We check in with four fine chefs to see what they're jazzed about.

Chef Dan Richer was driving to Razza the other morning and musing on an ingredient awaiting him at his celebrated restaurant in Jersey City.

Sunchokes,” said the James Beard Award-nominated chef, whose dedication to the craft of fermentation has brought national acclaim to Razza’s bread and pizza programs. “I’m going to roast them in our wood-fired oven with good olive oil and sea salt. I like to keep things as simple as possible.”

Roasted sunchokes, he added, “are like candy.” Toss them with root vegetables such as potatoes and carrots, and you’ve got a more complete dish with a higher nutritional profile, he added.

Richer isn’t the only Garden State chef with “new for the New Year” ideas…

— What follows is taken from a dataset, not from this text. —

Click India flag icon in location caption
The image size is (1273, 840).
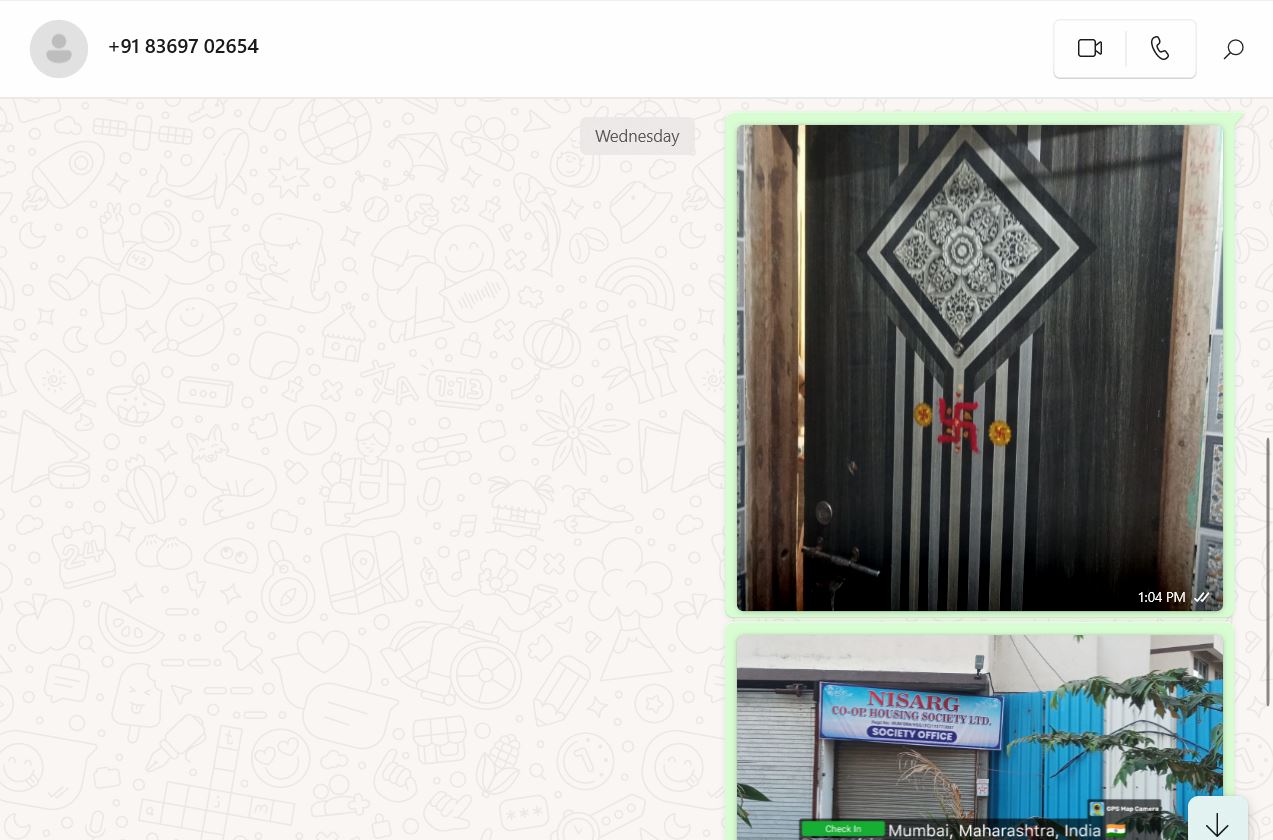[1115, 830]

In Millburn, Ehren Ryan, chef-owner of Common Lot, is taking the opportunity at this relatively quiet time of year to tweak his menu and experiment.

“I just got in kaffir lime leaf,” Ryan said. As he spoke, he laid the foundation for a new dish: “It’s gotten cold outside, so I’m thinking about soup. A lobster bisque, maybe, with coconut and kaffir lime.”

He’s also pondering bone marrow.

“I’m playing around with bone marrow and our house-made butter. Maybe with lavash or flatbread?” Using his ice cream machine’s “savory canisters,” Ryan might whip together bone marrow and butter.

Meanwhile, in Hopewell…

On January 9, chef-partner Greg Vassos of Brick Farm Tavern will reopen the devout farm-to-table restaurant after its holiday break with “new” as the operative word.

“This is the most creative time of year,” Vassos said, because he can juxtapose the classic storage vegetables (beets, rutabagas, potatoes) with preserves from high summer (baby yellow carrots, garlic scapes) and offbeat ingredients such as “wineberries we foraged.”

Wineberries, native to Asia, grow wild in the Mid-Atlantic and are something like raspberries, only smaller, tart and very juicy. Vassos is “thinking pastry (using) the wineberries. We got rid of all-purpose flour in the restaurant, and we’re getting our own flour now from Ringoes, three miles down the road. We are, and will remain, farm-to-table in the truest form.”

Finally, down the Shore…

At Poached Pear Bistro in Point Pleasant Beach, chef-owner Scott Giordano is ringing in 2017 with his own new  items.

Black sea bass and corvina are so good right now,” Giordano said. “We’ll do the bass simply: Sear it so the skin is crispy and serve it with oven-roasted tomatoes and artichokes, with a sauce of white wine, lemon and garlic.”

“The roots”—vegetables, he means—“are right this time of year. We bring them on the menu in a major way. That’s the best thing about cooking here in New Jersey: The seasons change, so the ingredients are always changing. It keeps things interesting.”